_Data entries_
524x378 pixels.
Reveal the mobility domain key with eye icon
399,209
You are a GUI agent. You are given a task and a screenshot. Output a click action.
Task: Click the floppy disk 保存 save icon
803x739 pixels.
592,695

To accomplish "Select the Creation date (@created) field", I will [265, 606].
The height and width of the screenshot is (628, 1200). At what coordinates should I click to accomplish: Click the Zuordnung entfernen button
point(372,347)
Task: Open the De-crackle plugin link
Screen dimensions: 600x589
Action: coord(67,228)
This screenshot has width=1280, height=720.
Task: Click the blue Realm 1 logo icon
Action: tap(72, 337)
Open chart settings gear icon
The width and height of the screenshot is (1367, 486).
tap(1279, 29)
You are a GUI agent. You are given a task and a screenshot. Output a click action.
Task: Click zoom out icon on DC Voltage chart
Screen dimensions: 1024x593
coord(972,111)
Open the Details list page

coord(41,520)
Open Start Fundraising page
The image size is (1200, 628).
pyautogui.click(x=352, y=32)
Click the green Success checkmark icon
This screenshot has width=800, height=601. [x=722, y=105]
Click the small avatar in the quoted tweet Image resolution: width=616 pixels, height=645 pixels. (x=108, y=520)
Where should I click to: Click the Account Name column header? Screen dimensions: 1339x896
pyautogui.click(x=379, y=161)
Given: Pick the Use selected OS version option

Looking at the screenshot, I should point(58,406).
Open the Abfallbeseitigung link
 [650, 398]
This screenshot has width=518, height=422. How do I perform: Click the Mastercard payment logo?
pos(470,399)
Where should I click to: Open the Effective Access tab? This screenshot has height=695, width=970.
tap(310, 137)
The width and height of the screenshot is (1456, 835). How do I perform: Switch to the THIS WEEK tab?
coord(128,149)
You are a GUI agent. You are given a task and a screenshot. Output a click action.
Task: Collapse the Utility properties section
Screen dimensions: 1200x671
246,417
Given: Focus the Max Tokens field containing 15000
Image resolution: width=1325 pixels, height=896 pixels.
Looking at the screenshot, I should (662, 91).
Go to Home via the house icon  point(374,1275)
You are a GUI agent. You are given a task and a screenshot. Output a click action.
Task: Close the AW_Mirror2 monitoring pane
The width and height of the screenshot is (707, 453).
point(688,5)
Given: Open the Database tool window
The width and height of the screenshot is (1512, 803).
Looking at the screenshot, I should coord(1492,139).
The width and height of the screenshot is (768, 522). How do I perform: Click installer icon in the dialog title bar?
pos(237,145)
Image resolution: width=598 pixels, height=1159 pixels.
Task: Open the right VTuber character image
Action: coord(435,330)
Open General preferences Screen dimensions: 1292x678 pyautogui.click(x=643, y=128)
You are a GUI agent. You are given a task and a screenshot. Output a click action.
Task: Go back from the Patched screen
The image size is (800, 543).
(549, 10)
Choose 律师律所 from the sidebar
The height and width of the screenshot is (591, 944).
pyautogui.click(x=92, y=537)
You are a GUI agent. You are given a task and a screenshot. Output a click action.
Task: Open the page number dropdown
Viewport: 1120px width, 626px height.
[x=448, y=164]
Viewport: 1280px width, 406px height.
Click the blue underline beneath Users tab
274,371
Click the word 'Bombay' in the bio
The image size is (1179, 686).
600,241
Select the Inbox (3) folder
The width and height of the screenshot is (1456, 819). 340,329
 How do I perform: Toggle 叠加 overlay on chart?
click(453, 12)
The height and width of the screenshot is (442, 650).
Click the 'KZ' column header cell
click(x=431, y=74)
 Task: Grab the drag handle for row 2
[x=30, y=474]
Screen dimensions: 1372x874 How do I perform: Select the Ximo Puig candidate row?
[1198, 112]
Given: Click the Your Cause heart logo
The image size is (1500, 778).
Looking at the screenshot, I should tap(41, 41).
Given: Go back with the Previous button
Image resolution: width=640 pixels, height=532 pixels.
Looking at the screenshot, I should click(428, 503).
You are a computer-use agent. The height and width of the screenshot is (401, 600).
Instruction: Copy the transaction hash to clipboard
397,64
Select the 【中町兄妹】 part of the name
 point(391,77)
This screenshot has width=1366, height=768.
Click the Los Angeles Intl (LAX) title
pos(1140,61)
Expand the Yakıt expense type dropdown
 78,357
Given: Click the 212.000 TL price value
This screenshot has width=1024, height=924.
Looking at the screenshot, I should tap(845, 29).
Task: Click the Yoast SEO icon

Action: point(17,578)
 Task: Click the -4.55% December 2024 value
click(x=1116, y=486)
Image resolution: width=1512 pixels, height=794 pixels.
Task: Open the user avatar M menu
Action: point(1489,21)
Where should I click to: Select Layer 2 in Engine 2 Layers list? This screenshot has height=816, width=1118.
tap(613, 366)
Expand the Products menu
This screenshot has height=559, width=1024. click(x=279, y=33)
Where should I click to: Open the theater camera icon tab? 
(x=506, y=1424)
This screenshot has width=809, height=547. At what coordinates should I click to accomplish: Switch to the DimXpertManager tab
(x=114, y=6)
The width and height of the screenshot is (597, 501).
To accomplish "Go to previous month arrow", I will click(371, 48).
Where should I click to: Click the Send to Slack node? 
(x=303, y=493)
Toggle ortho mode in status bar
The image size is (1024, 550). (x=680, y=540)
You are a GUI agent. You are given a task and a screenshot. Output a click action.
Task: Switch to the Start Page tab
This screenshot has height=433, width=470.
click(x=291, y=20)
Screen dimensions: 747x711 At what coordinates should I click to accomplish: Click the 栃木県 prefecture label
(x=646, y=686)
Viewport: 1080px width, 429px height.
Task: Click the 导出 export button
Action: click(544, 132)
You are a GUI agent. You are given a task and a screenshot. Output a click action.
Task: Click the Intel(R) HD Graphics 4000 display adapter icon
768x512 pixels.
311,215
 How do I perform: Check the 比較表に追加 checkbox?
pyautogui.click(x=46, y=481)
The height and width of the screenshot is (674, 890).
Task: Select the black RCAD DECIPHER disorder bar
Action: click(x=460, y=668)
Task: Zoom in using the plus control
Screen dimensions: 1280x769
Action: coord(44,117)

_Work instructions_
What is needed here is one number: how many lines of the entries hold the string "field".

_Response to this task_
2